### What you will do
Nothing in the entries may differ when you return them.

*** Opening Data section ***

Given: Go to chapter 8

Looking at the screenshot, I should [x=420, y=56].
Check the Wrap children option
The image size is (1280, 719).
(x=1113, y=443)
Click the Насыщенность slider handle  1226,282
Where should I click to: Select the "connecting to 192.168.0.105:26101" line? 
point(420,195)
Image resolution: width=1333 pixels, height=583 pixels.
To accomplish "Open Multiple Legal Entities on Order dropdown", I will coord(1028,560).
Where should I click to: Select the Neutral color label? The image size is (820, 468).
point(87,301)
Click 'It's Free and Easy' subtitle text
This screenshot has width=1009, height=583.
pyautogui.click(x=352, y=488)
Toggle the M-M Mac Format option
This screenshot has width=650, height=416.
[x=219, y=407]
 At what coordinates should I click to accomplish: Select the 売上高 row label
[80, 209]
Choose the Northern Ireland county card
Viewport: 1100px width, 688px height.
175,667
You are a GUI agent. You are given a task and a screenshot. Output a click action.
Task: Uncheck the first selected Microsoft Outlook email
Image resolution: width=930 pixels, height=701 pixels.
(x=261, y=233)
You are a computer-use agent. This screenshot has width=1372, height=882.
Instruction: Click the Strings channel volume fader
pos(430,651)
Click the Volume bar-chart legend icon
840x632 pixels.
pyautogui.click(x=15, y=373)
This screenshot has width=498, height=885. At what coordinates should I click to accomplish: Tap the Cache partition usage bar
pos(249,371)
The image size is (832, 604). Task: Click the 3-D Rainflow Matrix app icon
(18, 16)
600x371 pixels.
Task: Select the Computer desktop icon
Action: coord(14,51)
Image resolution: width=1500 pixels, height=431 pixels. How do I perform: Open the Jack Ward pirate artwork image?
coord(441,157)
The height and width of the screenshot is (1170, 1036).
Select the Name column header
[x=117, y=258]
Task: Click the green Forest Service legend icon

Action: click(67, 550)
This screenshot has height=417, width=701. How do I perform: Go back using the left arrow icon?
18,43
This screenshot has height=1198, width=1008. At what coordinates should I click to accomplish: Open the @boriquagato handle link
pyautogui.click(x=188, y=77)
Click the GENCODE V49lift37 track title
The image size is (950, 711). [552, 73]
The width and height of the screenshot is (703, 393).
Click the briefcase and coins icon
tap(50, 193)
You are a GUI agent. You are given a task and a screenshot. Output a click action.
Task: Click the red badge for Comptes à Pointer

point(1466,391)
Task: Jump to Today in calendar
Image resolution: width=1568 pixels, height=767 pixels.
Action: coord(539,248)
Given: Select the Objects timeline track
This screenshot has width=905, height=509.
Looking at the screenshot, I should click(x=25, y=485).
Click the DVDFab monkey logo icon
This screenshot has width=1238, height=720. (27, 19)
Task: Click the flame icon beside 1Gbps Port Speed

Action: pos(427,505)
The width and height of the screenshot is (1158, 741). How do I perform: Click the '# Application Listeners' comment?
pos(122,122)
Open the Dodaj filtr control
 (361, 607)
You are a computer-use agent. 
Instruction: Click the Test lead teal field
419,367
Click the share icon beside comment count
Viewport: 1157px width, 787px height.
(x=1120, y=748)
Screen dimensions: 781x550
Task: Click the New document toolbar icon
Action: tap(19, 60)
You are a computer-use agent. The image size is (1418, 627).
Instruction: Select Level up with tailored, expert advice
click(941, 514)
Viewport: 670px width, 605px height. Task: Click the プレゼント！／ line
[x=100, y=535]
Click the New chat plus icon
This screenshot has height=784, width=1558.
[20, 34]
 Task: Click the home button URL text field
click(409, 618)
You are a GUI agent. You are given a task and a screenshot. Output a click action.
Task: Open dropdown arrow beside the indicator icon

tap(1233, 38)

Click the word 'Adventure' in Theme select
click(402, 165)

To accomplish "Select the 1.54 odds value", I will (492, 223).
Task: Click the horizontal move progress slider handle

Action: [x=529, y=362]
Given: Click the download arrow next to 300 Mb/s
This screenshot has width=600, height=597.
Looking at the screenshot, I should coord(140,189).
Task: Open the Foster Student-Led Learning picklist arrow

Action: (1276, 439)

*** Closing Data section ***

### The completed task
Given: Go to chapter 8

Looking at the screenshot, I should [x=420, y=56].
Check the Wrap children option
The image size is (1280, 719).
(x=1113, y=443)
Click the Насыщенность slider handle  1226,282
Where should I click to: Select the "connecting to 192.168.0.105:26101" line? 
point(420,195)
Image resolution: width=1333 pixels, height=583 pixels.
To accomplish "Open Multiple Legal Entities on Order dropdown", I will coord(1028,560).
Where should I click to: Select the Neutral color label? The image size is (820, 468).
point(87,301)
Click 'It's Free and Easy' subtitle text
This screenshot has width=1009, height=583.
pyautogui.click(x=352, y=488)
Toggle the M-M Mac Format option
This screenshot has width=650, height=416.
[x=219, y=407]
 At what coordinates should I click to accomplish: Select the 売上高 row label
[80, 209]
Choose the Northern Ireland county card
Viewport: 1100px width, 688px height.
175,667
You are a GUI agent. You are given a task and a screenshot. Output a click action.
Task: Uncheck the first selected Microsoft Outlook email
Image resolution: width=930 pixels, height=701 pixels.
(x=261, y=233)
You are a computer-use agent. This screenshot has width=1372, height=882.
Instruction: Click the Strings channel volume fader
pos(430,651)
Click the Volume bar-chart legend icon
840x632 pixels.
pyautogui.click(x=15, y=373)
This screenshot has width=498, height=885. At what coordinates should I click to accomplish: Tap the Cache partition usage bar
pos(249,371)
The image size is (832, 604). Task: Click the 3-D Rainflow Matrix app icon
(18, 16)
600x371 pixels.
Task: Select the Computer desktop icon
Action: coord(14,51)
Image resolution: width=1500 pixels, height=431 pixels. How do I perform: Open the Jack Ward pirate artwork image?
coord(441,157)
The height and width of the screenshot is (1170, 1036).
Select the Name column header
[x=117, y=258]
Task: Click the green Forest Service legend icon

Action: click(67, 550)
This screenshot has height=417, width=701. How do I perform: Go back using the left arrow icon?
18,43
This screenshot has height=1198, width=1008. At what coordinates should I click to accomplish: Open the @boriquagato handle link
pyautogui.click(x=188, y=77)
Click the GENCODE V49lift37 track title
The image size is (950, 711). [552, 73]
The width and height of the screenshot is (703, 393).
Click the briefcase and coins icon
tap(50, 193)
You are a GUI agent. You are given a task and a screenshot. Output a click action.
Task: Click the red badge for Comptes à Pointer

point(1466,391)
Task: Jump to Today in calendar
Image resolution: width=1568 pixels, height=767 pixels.
Action: coord(539,248)
Given: Select the Objects timeline track
This screenshot has width=905, height=509.
Looking at the screenshot, I should click(x=25, y=485).
Click the DVDFab monkey logo icon
This screenshot has width=1238, height=720. (27, 19)
Task: Click the flame icon beside 1Gbps Port Speed

Action: pos(427,505)
The width and height of the screenshot is (1158, 741). How do I perform: Click the '# Application Listeners' comment?
pos(122,122)
Open the Dodaj filtr control
 (361, 607)
You are a computer-use agent. 
Instruction: Click the Test lead teal field
419,367
Click the share icon beside comment count
Viewport: 1157px width, 787px height.
(x=1120, y=748)
Screen dimensions: 781x550
Task: Click the New document toolbar icon
Action: tap(19, 60)
You are a computer-use agent. The image size is (1418, 627).
Instruction: Select Level up with tailored, expert advice
click(941, 514)
Viewport: 670px width, 605px height. Task: Click the プレゼント！／ line
[x=100, y=535]
Click the New chat plus icon
This screenshot has height=784, width=1558.
[20, 34]
 Task: Click the home button URL text field
click(409, 618)
You are a GUI agent. You are given a task and a screenshot. Output a click action.
Task: Open dropdown arrow beside the indicator icon

tap(1233, 38)

Click the word 'Adventure' in Theme select
click(402, 165)

To accomplish "Select the 1.54 odds value", I will (492, 223).
Task: Click the horizontal move progress slider handle

Action: [x=529, y=362]
Given: Click the download arrow next to 300 Mb/s
This screenshot has width=600, height=597.
Looking at the screenshot, I should coord(140,189).
Task: Open the Foster Student-Led Learning picklist arrow

Action: (1276, 439)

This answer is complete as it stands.